> _Directions for this task_
In the lucid dreaming workbook thread, which two techniques does solpic say he now mainly tries to use?

╭─ Text segment

# Lucid Dreaming > DV Academy > Current Courses > General Lucid Dreaming >  >  Solpic's Workbook

## solpic

Hello everyone,

I'm looking forward to doing some of these tasks. Hopefully having fairly concrete goals will help me with my lucid dreaming!

I've had about 25 lucid dreams (since I started counting at the end of last school year) but lately I feel like I'm not achieving my lucid dreaming goals. I'm especially interested in having "lucid moments" more frequently and prolonging those lucid moments when I have them.

Once again I want to say I'm really looking forward to this, hopefully soon enough I'll be riding a Z1000 in my LDs!

-solpic

----------


## nito89

*welcome to the class solpic. hope to be reading about your completed tasks pretty soon 

You seem pretty experienced but if you got any questions just ask .

Happy dreaming!*

----------


## Matte87

Hi and welcome to class!  :smiley:  What I think you need is motivation, and that's exactly what the tasks make sure you get. Which technique do you use? Like nito said, if you have any questions ask away! Also if you can, attend chat and come up with new tasks. It's on Saturday at 18.00 GMT+2.

----------


## solpic

Well when I had the highest rate of LDs I was using a lucid living/ADA technique at the end of last school year but then I got interrupted by finals week and for some reason I was never able to cultivate the same mindset again. It was actually pretty crazy, before I started that technique I was lucky if I had an LD once every two weeks but then immediately after starting I started having LDs nearly every night. But literally the week after that was finals week and I didn't have enough sleep time to try LDing and then I just like forgot how to do it. Woe is me. Now I mainly (try to) use WBTB and MILD. I've never had any luck with random RCs, whenever I become lucid it doesn't usually start with a reality check and I have never been able to WILD. I totally agree with you though, I am severely lacking in motivation and I hope I can get back to frequent LDs soon.

----------


## Matte87

Ah okay. It sounds to me like you have some serious natural talent there, believe in yourself! Watch a few movies that might inspire you to try hard again. You can do it, I believe in you  :smiley:  I also just randomly get lucid and never do a RC just like that. Good luck man! Don't hesitate to post your progress in here.

╰─
╭─ Stored data

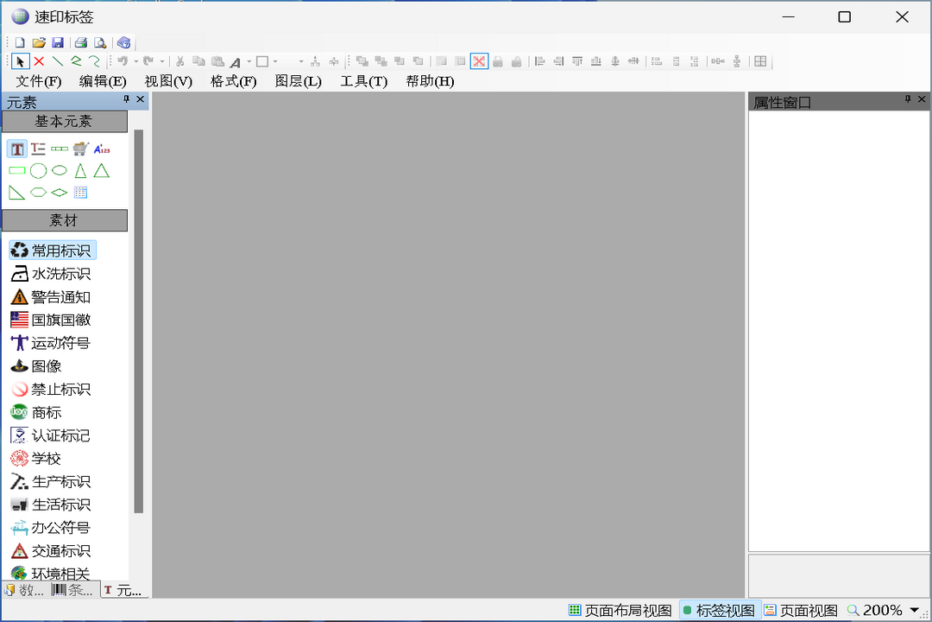Screen dimensions: 932x622
Task: Click the straight line drawing tool
Action: coord(57,61)
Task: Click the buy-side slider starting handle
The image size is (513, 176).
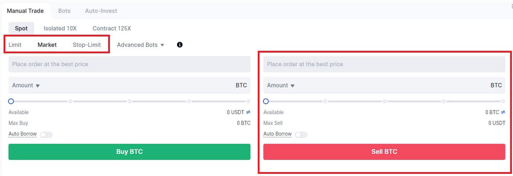Action: 11,101
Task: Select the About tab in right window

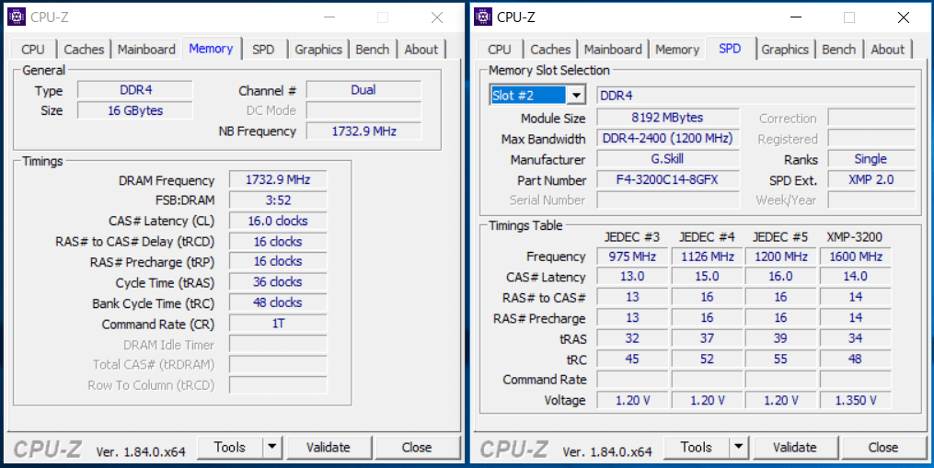Action: (x=887, y=50)
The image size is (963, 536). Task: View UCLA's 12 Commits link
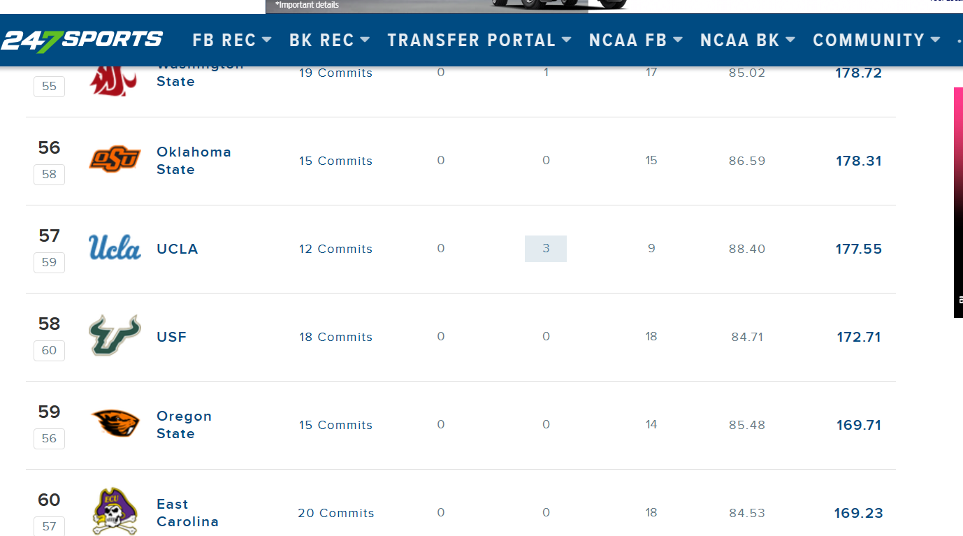(x=336, y=249)
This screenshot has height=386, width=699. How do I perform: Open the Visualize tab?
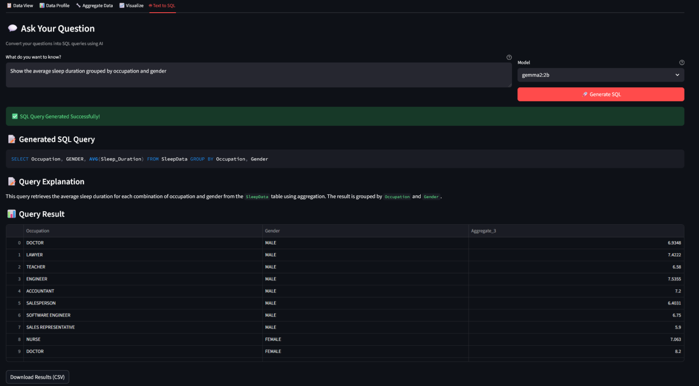[131, 6]
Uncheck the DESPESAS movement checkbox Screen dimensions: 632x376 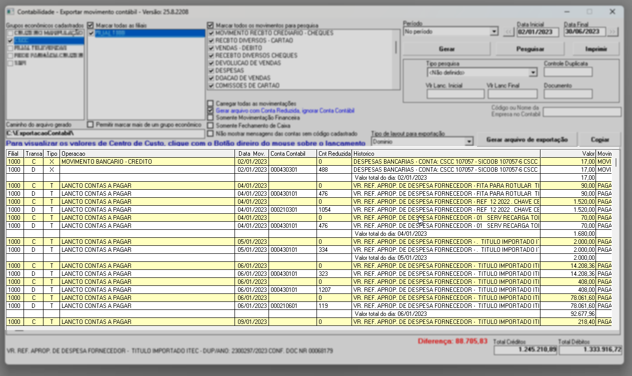pyautogui.click(x=211, y=71)
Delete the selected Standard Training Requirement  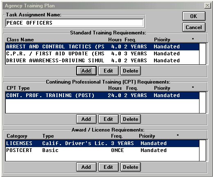pos(131,71)
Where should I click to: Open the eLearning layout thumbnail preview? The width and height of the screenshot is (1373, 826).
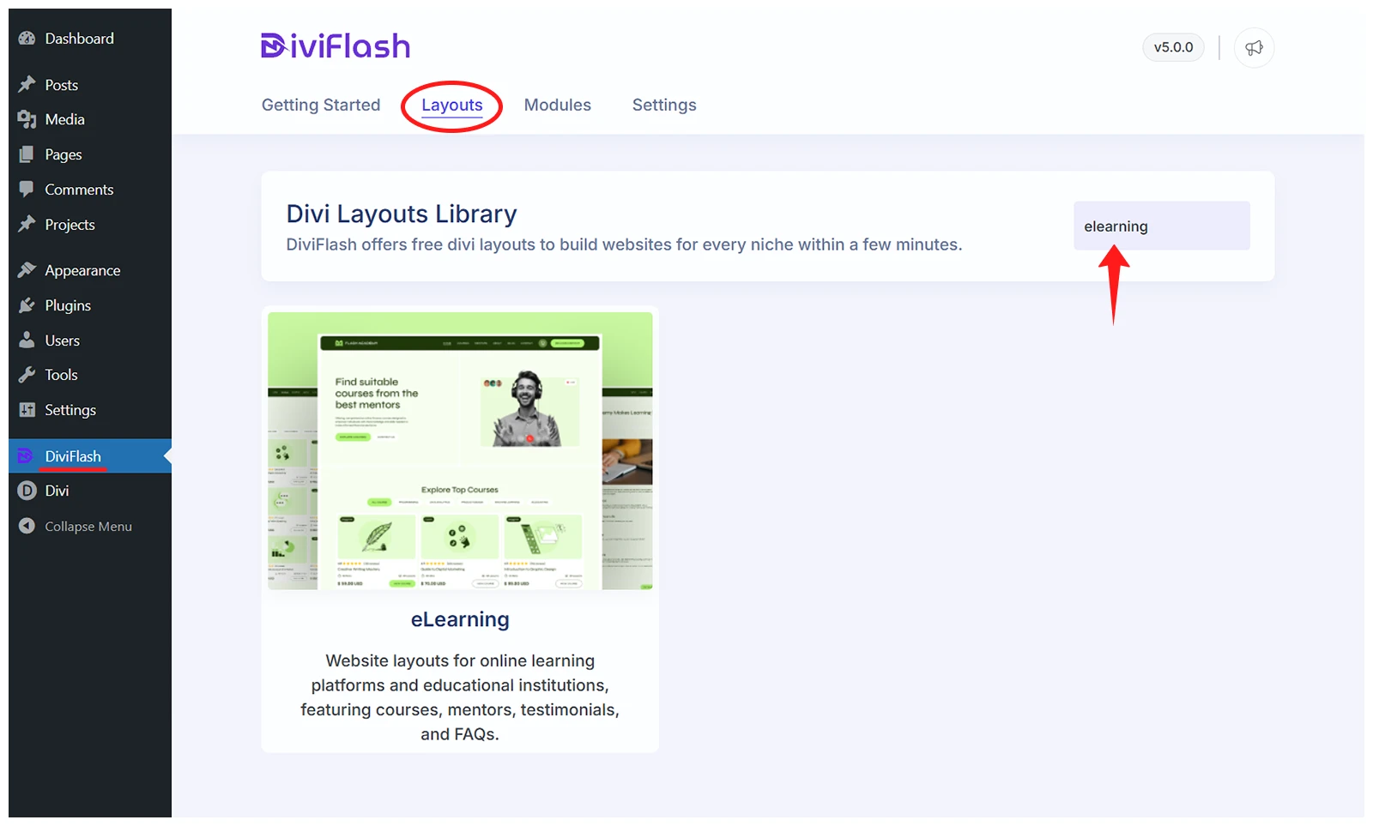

╰─

> _The solution_
WBTB and MILD.